Правду говоря, рязанский губернатор был тот еще поросенок с хреном. За семь лет до скандала со скопинским городничим его отставили от службы с формулировкой «за воровство и грабеж», но через четыре года… назначили по протекции рязанским губернатором. В те времена по хорошей протекции можно было получить хоть губернаторское место, хоть… Впрочем, как и сейчас. Самое удивительное, что жалоба Дубовицкого возымела действие. Павел Первый губернатора со службы прогнал. Александр Первый назначил нового – и тут Дубовицкому небо показалось с овчинку.
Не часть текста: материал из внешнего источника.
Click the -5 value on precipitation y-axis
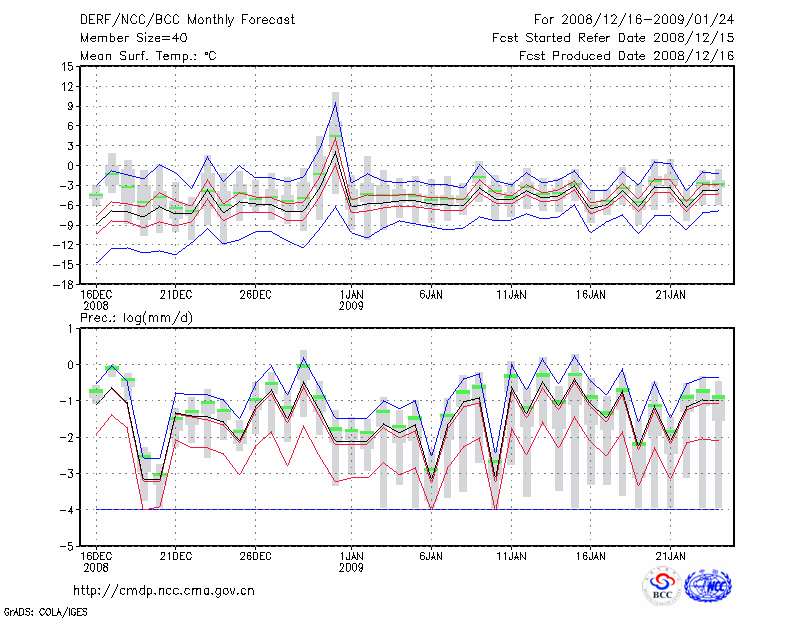The height and width of the screenshot is (618, 800). 64,547
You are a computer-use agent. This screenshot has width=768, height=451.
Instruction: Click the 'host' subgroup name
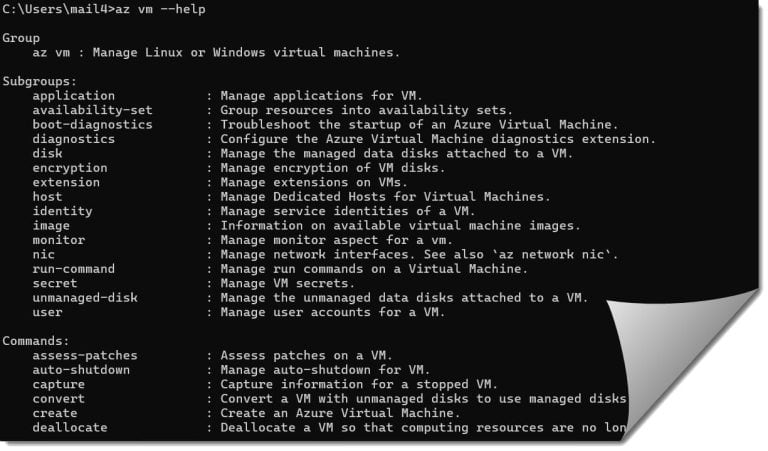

Он, видимо, полагал, что со сменой губернатора все изменится и все те чиновники, которые так долго препятствовали награждению, немедля решат дело к его пользе и наградят вожделенным орденом, а то и двумя, но не тут-то было.
Вдруг выяснилось, что городничий виновен «в притеснении скопинских граждан, в пренебрежении своей должностью, в неповиновении начальству, в похищении казенного интереса при покупке для штатной команды провианта и для драгунских лошадей фуража; в фальшивом представлении вспомогательному банку не принадлежавшего ему имения; в краже из земского суда о долгах его рапорта… в прелюбодействе с крестьянскою женкою». Последнее было очень обидно. Добро бы еще увез губернаторскую дочку, но с крестьянскою женкою…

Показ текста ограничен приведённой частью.